Local Woman Missing Page 77
I’ve barely moved when a heavy, gloved hand falls to my shoulder.
“There was something I wanted to ask before you go.”
The tone of his voice is oppressive as he says it. It’s chilling. Between my legs, my pelvic floor weakens. Urine seeps into my underpants. I turn reluctantly back to see the shovel rooted to the ground now. Jeffrey leans on it, uses it for support, tugs on the cuff of his gloves to be sure they’re on tight.
“Yes?” I ask, voice quivering.
Headlights veer this way and that through the trees. But they’re in the distance, moving away instead of drawing near.
Where is Will?
Jeffrey tells me that he’s come to talk to me about his dead wife.
“What about her?” I ask, feeling the way my vocal cords vibrate inside of me.

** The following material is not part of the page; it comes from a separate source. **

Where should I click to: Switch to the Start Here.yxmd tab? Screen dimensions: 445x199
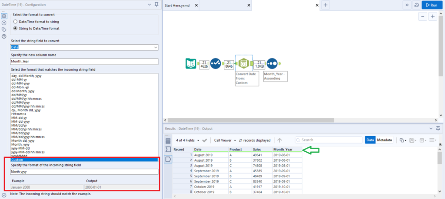[180, 5]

But as he starts to speak of Morgan, a change becomes him. His stance shifts. He gets choked up speaking about Morgan. It’s subtle, a film that covers his eyes, rather than tears that run from his nose and across his cheeks. His eyes glisten in the moonlight, in the glow off the snow.
“There was something wrong with Morgan,” he tells me. “Something had her upset. Scared even. She wouldn’t say what. Did she tell you?”

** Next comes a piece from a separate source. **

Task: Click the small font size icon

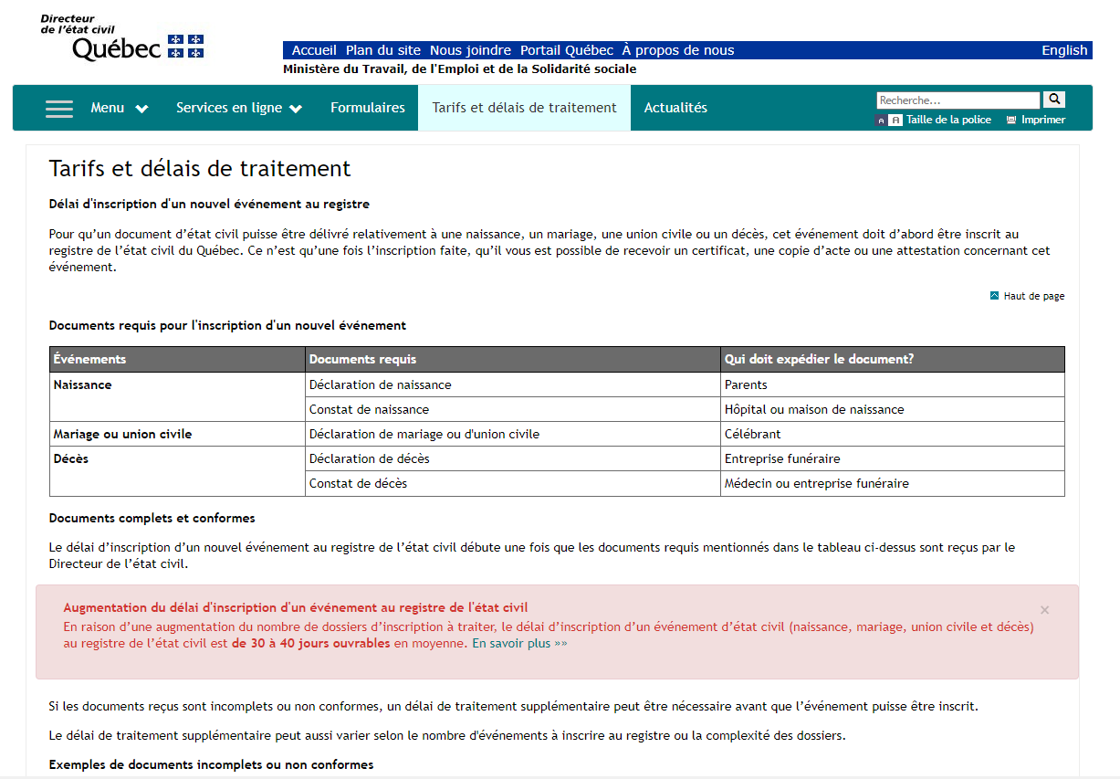Action: coord(881,121)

It seems so obvious, so transparent. I shouldn’t have to be the one to put the idea in his head. But maybe the idea is already there, and he’s only being cunning. Sly as a fox. I think he or his ex-wife had something to do with it. The proof is in her house, in her own confession. But how can I admit to eavesdropping on their conversation in the church sanctuary, to breaking into the other woman’s house and going through her things?
I shake my head. “Morgan told me nothing.”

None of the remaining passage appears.